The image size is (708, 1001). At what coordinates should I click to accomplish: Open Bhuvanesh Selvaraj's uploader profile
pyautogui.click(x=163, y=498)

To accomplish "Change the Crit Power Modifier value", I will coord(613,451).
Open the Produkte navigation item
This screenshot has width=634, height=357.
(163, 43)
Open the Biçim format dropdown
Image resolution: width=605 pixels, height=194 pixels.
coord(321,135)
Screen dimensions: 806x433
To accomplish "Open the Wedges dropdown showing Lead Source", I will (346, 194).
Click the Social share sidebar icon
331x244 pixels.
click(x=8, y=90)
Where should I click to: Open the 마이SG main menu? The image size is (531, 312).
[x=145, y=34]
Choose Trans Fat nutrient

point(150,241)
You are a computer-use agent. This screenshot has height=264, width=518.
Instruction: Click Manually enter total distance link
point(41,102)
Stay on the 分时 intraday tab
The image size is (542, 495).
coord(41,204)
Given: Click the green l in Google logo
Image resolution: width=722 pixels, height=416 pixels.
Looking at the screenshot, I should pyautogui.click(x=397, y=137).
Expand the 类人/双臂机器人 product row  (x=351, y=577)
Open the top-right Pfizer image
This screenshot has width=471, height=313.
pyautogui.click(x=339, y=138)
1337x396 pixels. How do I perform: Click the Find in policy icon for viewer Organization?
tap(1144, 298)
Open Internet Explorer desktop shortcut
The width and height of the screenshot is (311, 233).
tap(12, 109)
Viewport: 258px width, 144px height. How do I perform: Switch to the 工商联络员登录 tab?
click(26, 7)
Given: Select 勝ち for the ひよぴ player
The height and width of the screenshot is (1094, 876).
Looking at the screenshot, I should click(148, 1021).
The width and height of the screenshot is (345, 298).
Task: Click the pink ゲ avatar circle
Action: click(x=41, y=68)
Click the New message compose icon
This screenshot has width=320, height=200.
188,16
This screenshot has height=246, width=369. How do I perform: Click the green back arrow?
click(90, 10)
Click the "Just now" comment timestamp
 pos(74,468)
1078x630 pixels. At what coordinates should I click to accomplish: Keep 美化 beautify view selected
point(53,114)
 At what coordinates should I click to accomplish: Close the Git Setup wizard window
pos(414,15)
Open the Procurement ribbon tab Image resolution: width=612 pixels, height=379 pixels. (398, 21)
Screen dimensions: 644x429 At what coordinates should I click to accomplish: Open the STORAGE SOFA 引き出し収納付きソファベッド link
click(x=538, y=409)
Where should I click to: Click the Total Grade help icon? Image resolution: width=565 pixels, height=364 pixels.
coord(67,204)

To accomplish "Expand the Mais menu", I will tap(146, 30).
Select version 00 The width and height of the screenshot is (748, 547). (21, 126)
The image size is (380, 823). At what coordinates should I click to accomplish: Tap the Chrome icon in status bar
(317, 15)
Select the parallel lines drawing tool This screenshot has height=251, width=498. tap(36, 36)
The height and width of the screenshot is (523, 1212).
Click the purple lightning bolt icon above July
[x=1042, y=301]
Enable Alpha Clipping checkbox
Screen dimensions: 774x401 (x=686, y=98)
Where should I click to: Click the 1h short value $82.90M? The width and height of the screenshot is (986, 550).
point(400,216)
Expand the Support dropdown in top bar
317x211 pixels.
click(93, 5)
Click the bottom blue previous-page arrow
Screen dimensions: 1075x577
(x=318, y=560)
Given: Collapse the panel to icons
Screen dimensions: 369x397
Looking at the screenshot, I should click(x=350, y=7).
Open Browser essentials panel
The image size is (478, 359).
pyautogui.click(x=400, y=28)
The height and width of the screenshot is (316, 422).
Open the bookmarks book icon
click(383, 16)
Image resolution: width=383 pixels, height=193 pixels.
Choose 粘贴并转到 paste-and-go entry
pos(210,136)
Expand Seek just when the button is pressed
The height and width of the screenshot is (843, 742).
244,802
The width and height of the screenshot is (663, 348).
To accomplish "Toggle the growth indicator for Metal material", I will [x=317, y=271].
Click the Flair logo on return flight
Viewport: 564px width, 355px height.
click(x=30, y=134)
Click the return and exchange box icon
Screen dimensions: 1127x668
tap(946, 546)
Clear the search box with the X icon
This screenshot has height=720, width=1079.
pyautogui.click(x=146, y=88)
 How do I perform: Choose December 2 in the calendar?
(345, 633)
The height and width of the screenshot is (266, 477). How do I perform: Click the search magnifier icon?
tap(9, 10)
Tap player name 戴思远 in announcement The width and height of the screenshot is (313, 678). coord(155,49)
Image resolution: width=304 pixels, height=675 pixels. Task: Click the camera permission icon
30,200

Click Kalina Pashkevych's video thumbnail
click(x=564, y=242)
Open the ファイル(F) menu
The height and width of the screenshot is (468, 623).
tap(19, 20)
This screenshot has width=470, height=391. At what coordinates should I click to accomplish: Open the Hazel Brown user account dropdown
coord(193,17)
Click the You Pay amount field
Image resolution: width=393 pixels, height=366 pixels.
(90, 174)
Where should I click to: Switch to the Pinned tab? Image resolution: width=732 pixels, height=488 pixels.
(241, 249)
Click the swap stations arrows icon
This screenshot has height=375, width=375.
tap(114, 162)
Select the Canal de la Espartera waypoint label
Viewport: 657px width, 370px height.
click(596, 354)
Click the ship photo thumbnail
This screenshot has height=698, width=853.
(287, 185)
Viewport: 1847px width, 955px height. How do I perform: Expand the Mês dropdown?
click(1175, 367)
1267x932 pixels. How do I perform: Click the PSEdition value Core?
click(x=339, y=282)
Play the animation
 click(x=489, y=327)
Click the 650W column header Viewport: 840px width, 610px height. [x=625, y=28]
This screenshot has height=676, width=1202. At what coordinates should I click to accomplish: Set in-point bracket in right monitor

**Work instructions:** Each line above is to be reproduced exactly. Leave none out.

**Expected answer:**
The image size is (708, 1001). At what coordinates should I click to accomplish: Open Bhuvanesh Selvaraj's uploader profile
pyautogui.click(x=163, y=498)

To accomplish "Change the Crit Power Modifier value", I will coord(613,451).
Open the Produkte navigation item
This screenshot has width=634, height=357.
(163, 43)
Open the Biçim format dropdown
Image resolution: width=605 pixels, height=194 pixels.
coord(321,135)
Screen dimensions: 806x433
To accomplish "Open the Wedges dropdown showing Lead Source", I will (346, 194).
Click the Social share sidebar icon
331x244 pixels.
click(x=8, y=90)
Where should I click to: Open the 마이SG main menu? The image size is (531, 312).
[x=145, y=34]
Choose Trans Fat nutrient

point(150,241)
You are a computer-use agent. This screenshot has height=264, width=518.
Instruction: Click Manually enter total distance link
point(41,102)
Stay on the 分时 intraday tab
The image size is (542, 495).
coord(41,204)
Given: Click the green l in Google logo
Image resolution: width=722 pixels, height=416 pixels.
Looking at the screenshot, I should pyautogui.click(x=397, y=137).
Expand the 类人/双臂机器人 product row  (x=351, y=577)
Open the top-right Pfizer image
This screenshot has width=471, height=313.
pyautogui.click(x=339, y=138)
1337x396 pixels. How do I perform: Click the Find in policy icon for viewer Organization?
tap(1144, 298)
Open Internet Explorer desktop shortcut
The width and height of the screenshot is (311, 233).
tap(12, 109)
Viewport: 258px width, 144px height. How do I perform: Switch to the 工商联络员登录 tab?
click(26, 7)
Given: Select 勝ち for the ひよぴ player
The height and width of the screenshot is (1094, 876).
Looking at the screenshot, I should click(148, 1021).
The width and height of the screenshot is (345, 298).
Task: Click the pink ゲ avatar circle
Action: click(x=41, y=68)
Click the New message compose icon
This screenshot has width=320, height=200.
188,16
This screenshot has height=246, width=369. How do I perform: Click the green back arrow?
click(90, 10)
Click the "Just now" comment timestamp
 pos(74,468)
1078x630 pixels. At what coordinates should I click to accomplish: Keep 美化 beautify view selected
point(53,114)
 At what coordinates should I click to accomplish: Close the Git Setup wizard window
pos(414,15)
Open the Procurement ribbon tab Image resolution: width=612 pixels, height=379 pixels. (398, 21)
Screen dimensions: 644x429 At what coordinates should I click to accomplish: Open the STORAGE SOFA 引き出し収納付きソファベッド link
click(x=538, y=409)
Where should I click to: Click the Total Grade help icon? Image resolution: width=565 pixels, height=364 pixels.
coord(67,204)

To accomplish "Expand the Mais menu", I will tap(146, 30).
Select version 00 The width and height of the screenshot is (748, 547). (21, 126)
The image size is (380, 823). At what coordinates should I click to accomplish: Tap the Chrome icon in status bar
(317, 15)
Select the parallel lines drawing tool This screenshot has height=251, width=498. tap(36, 36)
The height and width of the screenshot is (523, 1212).
Click the purple lightning bolt icon above July
[x=1042, y=301]
Enable Alpha Clipping checkbox
Screen dimensions: 774x401 (x=686, y=98)
Where should I click to: Click the 1h short value $82.90M? The width and height of the screenshot is (986, 550).
point(400,216)
Expand the Support dropdown in top bar
317x211 pixels.
click(93, 5)
Click the bottom blue previous-page arrow
Screen dimensions: 1075x577
(x=318, y=560)
Given: Collapse the panel to icons
Screen dimensions: 369x397
Looking at the screenshot, I should click(x=350, y=7).
Open Browser essentials panel
The image size is (478, 359).
pyautogui.click(x=400, y=28)
The height and width of the screenshot is (316, 422).
Open the bookmarks book icon
click(383, 16)
Image resolution: width=383 pixels, height=193 pixels.
Choose 粘贴并转到 paste-and-go entry
pos(210,136)
Expand Seek just when the button is pressed
The height and width of the screenshot is (843, 742).
244,802
The width and height of the screenshot is (663, 348).
To accomplish "Toggle the growth indicator for Metal material", I will [x=317, y=271].
Click the Flair logo on return flight
Viewport: 564px width, 355px height.
click(x=30, y=134)
Click the return and exchange box icon
Screen dimensions: 1127x668
tap(946, 546)
Clear the search box with the X icon
This screenshot has height=720, width=1079.
pyautogui.click(x=146, y=88)
 How do I perform: Choose December 2 in the calendar?
(345, 633)
The height and width of the screenshot is (266, 477). How do I perform: Click the search magnifier icon?
tap(9, 10)
Tap player name 戴思远 in announcement The width and height of the screenshot is (313, 678). coord(155,49)
Image resolution: width=304 pixels, height=675 pixels. Task: Click the camera permission icon
30,200

Click Kalina Pashkevych's video thumbnail
click(x=564, y=242)
Open the ファイル(F) menu
The height and width of the screenshot is (468, 623).
tap(19, 20)
This screenshot has width=470, height=391. At what coordinates should I click to accomplish: Open the Hazel Brown user account dropdown
coord(193,17)
Click the You Pay amount field
Image resolution: width=393 pixels, height=366 pixels.
(90, 174)
Where should I click to: Switch to the Pinned tab? Image resolution: width=732 pixels, height=488 pixels.
(241, 249)
Click the swap stations arrows icon
This screenshot has height=375, width=375.
tap(114, 162)
Select the Canal de la Espartera waypoint label
Viewport: 657px width, 370px height.
click(596, 354)
Click the ship photo thumbnail
This screenshot has height=698, width=853.
(287, 185)
Viewport: 1847px width, 955px height. How do I perform: Expand the Mês dropdown?
click(1175, 367)
1267x932 pixels. How do I perform: Click the PSEdition value Core?
click(x=339, y=282)
Play the animation
 click(x=489, y=327)
Click the 650W column header Viewport: 840px width, 610px height. [x=625, y=28]
This screenshot has height=676, width=1202. At what coordinates should I click to accomplish: Set in-point bracket in right monitor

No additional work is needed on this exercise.